Brief:
Retype each line of the listing below, from the first through the one holding "Task: Open the Terminal tool window icon", with no other lines.

Exercise input:
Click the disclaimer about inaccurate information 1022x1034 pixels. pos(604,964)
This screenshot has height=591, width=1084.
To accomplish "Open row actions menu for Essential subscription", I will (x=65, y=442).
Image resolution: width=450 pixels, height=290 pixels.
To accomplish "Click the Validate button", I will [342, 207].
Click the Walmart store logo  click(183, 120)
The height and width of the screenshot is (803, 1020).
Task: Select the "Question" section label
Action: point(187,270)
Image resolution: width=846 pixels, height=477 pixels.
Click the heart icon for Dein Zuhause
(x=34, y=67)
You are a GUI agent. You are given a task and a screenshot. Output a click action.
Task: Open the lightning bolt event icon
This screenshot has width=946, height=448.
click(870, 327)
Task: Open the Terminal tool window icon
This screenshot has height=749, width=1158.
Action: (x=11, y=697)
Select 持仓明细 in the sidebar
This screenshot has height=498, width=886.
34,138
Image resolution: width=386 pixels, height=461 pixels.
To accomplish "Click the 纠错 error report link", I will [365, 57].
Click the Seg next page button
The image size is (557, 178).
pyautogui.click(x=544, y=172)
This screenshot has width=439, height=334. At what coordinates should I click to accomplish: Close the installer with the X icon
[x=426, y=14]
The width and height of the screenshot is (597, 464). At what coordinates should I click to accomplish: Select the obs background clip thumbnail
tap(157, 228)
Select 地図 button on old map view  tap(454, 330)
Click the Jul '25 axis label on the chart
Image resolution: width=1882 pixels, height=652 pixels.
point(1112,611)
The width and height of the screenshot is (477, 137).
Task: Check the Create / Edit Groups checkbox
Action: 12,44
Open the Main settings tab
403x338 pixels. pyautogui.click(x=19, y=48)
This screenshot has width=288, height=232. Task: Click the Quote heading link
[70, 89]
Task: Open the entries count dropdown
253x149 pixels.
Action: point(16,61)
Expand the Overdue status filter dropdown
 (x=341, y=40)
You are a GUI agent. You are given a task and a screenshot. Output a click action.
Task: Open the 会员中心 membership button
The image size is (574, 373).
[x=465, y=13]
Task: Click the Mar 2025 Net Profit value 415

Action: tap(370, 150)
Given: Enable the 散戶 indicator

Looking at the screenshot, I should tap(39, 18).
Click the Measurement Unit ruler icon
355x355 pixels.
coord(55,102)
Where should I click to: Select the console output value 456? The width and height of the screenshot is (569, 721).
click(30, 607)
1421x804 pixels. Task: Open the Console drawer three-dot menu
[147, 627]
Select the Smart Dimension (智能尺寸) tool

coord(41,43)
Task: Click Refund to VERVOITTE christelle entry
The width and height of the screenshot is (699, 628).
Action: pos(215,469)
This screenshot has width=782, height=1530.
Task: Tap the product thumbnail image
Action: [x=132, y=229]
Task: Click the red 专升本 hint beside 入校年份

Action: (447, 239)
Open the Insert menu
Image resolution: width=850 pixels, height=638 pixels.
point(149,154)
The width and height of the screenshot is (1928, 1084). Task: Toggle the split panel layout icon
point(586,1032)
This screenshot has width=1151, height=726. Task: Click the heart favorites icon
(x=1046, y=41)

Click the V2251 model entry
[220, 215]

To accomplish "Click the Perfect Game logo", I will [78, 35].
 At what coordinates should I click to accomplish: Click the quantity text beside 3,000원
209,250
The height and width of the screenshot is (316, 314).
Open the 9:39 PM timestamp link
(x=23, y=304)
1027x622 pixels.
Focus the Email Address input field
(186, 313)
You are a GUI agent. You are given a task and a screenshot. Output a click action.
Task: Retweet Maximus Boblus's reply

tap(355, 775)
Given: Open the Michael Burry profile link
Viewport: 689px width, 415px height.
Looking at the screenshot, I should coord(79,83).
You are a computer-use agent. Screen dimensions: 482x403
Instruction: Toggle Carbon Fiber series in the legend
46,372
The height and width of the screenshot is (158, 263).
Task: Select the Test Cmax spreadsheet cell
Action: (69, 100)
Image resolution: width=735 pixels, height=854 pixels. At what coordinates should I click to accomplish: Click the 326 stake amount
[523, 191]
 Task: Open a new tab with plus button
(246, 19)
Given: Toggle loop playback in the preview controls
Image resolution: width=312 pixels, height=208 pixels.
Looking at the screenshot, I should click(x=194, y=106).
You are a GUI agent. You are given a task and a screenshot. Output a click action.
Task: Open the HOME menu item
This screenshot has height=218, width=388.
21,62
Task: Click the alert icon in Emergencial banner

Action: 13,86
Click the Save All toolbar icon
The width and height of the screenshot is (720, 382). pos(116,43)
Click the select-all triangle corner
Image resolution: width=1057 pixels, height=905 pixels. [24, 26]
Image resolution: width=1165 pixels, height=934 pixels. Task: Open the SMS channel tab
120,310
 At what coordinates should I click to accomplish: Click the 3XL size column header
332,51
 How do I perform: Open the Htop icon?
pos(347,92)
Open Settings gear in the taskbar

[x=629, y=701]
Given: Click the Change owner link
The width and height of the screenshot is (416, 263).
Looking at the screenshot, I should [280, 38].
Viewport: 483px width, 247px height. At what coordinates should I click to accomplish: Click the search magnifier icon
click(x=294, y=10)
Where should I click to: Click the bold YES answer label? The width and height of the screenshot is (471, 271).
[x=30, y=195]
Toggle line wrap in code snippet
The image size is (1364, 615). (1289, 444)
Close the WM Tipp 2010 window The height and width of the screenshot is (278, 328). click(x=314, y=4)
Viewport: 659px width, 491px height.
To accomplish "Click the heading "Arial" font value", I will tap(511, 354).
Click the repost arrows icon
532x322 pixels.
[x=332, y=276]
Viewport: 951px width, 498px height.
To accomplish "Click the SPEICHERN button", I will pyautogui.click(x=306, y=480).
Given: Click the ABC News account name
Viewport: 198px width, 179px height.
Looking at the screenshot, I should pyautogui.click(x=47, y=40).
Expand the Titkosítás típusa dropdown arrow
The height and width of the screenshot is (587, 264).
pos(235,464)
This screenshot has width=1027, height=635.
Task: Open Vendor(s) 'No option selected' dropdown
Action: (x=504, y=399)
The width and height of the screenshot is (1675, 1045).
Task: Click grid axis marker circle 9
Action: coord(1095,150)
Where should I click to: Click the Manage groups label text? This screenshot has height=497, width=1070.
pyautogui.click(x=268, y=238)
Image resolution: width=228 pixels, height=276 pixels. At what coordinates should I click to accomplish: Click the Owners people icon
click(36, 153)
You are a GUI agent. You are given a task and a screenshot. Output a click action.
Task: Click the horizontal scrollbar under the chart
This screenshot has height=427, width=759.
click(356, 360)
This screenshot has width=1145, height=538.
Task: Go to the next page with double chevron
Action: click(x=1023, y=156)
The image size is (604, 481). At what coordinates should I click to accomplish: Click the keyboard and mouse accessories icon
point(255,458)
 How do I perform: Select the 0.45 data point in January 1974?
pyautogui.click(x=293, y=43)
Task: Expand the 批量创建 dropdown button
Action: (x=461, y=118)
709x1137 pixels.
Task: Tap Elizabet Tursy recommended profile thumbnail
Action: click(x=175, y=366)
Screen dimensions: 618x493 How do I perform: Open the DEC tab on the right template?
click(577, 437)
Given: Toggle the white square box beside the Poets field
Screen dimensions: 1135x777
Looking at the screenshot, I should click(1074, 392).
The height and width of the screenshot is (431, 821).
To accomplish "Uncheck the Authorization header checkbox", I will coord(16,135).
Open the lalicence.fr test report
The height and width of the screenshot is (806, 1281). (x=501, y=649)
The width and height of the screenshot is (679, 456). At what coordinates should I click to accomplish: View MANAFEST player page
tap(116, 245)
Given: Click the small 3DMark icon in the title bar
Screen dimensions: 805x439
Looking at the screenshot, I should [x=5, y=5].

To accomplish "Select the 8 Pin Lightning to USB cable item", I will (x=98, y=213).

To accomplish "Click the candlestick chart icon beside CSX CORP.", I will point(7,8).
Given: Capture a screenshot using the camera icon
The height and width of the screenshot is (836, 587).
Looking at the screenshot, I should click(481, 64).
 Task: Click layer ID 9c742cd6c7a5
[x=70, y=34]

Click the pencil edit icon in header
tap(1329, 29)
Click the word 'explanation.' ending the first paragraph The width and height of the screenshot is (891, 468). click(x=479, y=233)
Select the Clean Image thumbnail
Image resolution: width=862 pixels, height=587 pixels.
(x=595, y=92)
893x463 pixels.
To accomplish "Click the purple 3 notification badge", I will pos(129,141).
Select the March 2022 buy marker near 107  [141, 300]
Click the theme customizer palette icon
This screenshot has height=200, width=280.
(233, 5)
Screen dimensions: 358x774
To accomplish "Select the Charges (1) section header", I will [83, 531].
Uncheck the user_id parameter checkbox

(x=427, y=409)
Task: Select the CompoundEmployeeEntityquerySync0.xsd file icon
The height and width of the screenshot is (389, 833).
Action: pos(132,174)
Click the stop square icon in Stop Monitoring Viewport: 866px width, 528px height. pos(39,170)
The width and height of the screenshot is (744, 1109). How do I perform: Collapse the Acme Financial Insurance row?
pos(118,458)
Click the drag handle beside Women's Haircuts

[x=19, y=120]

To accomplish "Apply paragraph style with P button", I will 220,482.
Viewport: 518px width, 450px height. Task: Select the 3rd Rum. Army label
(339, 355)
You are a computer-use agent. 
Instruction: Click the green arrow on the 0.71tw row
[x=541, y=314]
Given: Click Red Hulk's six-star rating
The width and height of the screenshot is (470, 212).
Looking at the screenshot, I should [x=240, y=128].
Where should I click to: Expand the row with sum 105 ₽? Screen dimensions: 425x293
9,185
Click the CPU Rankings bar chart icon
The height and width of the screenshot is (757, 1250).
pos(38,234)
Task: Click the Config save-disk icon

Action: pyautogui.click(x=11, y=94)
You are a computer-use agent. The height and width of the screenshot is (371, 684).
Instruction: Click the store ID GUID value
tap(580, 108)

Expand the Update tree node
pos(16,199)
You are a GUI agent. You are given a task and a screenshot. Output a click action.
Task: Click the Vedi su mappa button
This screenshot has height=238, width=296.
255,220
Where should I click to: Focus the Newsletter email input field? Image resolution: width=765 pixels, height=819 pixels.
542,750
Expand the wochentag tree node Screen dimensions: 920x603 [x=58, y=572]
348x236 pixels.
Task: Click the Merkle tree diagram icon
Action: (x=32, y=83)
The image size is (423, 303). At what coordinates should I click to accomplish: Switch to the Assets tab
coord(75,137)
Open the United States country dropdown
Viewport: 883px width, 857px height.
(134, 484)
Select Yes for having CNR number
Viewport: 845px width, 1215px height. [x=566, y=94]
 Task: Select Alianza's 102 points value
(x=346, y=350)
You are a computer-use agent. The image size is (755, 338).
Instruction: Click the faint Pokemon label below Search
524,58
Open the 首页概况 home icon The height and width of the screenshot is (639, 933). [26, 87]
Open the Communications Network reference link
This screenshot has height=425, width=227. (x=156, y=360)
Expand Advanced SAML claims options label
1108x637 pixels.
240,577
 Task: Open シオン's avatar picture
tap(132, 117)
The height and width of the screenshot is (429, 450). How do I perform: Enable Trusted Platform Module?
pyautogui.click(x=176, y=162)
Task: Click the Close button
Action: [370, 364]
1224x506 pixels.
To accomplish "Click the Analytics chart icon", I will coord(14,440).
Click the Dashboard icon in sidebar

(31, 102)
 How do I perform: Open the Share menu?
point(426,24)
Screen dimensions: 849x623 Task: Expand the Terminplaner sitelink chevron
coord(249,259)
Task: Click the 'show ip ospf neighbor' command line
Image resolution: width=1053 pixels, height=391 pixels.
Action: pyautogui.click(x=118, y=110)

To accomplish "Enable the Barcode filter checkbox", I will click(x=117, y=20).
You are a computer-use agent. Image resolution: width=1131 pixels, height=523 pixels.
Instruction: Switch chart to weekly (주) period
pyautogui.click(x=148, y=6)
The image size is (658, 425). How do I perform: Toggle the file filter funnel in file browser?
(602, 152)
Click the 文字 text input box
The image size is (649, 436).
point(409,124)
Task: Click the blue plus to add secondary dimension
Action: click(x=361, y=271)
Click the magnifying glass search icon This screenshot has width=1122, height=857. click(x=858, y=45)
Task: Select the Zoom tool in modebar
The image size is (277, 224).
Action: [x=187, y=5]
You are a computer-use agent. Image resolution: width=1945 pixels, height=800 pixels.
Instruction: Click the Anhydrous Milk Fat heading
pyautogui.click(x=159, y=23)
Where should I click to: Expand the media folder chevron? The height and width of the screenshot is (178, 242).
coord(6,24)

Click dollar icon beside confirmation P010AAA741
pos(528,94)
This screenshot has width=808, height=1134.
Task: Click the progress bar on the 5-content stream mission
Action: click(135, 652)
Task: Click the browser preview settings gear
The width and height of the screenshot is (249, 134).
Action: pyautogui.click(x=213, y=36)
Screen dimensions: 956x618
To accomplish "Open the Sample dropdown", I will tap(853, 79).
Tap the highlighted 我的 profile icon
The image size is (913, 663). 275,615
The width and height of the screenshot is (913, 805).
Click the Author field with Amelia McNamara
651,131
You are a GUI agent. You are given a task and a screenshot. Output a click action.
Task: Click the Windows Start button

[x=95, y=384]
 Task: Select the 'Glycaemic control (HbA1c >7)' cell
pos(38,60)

Solution to the problem:
Click the disclaimer about inaccurate information 1022x1034 pixels. pos(604,964)
This screenshot has height=591, width=1084.
To accomplish "Open row actions menu for Essential subscription", I will (x=65, y=442).
Image resolution: width=450 pixels, height=290 pixels.
To accomplish "Click the Validate button", I will [342, 207].
Click the Walmart store logo  click(183, 120)
The height and width of the screenshot is (803, 1020).
Task: Select the "Question" section label
Action: point(187,270)
Image resolution: width=846 pixels, height=477 pixels.
Click the heart icon for Dein Zuhause
(x=34, y=67)
You are a GUI agent. You are given a task and a screenshot. Output a click action.
Task: Open the lightning bolt event icon
This screenshot has width=946, height=448.
click(870, 327)
Task: Open the Terminal tool window icon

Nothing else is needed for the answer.